> [Task prompt]:
The answer is a number and only a number: how many lines of the data include the string "left"?
Start of Material supplied
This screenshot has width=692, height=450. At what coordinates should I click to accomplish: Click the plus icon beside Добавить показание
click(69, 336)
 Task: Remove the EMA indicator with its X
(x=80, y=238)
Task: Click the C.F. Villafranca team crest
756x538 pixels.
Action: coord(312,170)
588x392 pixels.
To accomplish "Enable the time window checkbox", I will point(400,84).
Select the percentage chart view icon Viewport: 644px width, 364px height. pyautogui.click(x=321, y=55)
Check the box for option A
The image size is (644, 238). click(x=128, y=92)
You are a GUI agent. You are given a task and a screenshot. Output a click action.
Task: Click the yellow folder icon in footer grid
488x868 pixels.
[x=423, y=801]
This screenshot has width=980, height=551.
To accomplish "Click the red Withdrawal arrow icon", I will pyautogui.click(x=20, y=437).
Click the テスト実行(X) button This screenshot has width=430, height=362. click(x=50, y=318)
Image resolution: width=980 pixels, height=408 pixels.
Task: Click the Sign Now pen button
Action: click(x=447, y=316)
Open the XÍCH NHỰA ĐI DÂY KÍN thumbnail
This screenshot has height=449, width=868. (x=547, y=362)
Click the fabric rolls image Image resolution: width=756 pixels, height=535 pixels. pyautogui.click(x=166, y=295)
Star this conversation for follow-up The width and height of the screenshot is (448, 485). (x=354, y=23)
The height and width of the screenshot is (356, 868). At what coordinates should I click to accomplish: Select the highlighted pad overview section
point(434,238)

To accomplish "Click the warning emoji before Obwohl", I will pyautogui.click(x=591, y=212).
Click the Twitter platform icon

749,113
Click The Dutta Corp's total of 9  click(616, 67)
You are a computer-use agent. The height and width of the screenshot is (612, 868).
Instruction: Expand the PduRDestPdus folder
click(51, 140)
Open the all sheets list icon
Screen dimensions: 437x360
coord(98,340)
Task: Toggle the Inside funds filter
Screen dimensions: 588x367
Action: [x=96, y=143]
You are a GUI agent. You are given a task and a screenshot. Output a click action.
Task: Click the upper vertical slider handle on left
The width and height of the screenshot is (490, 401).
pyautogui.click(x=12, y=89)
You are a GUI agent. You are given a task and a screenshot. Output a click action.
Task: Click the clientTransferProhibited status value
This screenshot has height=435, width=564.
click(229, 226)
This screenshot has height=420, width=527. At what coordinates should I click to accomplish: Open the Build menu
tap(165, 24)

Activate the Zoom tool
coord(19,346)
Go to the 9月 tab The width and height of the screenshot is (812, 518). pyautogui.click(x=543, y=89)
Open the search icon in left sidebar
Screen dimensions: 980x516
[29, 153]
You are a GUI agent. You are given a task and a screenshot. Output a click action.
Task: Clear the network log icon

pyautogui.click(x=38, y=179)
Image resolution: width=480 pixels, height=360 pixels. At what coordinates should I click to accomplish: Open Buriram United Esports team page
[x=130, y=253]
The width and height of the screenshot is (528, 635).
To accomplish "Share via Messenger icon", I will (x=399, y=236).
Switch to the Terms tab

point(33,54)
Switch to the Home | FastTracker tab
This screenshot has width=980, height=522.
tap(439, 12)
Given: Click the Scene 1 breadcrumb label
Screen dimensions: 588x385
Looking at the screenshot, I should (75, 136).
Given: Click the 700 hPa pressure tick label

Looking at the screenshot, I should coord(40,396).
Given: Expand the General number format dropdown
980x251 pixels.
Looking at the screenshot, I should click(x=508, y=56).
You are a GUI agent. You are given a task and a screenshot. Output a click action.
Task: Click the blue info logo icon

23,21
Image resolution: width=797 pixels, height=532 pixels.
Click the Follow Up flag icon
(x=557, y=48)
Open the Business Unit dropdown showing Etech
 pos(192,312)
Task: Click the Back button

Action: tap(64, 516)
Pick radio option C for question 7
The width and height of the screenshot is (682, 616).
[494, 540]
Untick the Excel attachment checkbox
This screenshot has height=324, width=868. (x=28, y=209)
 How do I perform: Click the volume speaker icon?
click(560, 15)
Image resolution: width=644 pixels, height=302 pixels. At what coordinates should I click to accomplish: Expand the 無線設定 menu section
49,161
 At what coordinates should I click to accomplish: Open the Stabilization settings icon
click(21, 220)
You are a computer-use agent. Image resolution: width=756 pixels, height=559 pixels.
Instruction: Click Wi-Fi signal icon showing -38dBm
End of Material supplied
> [Task result]:
2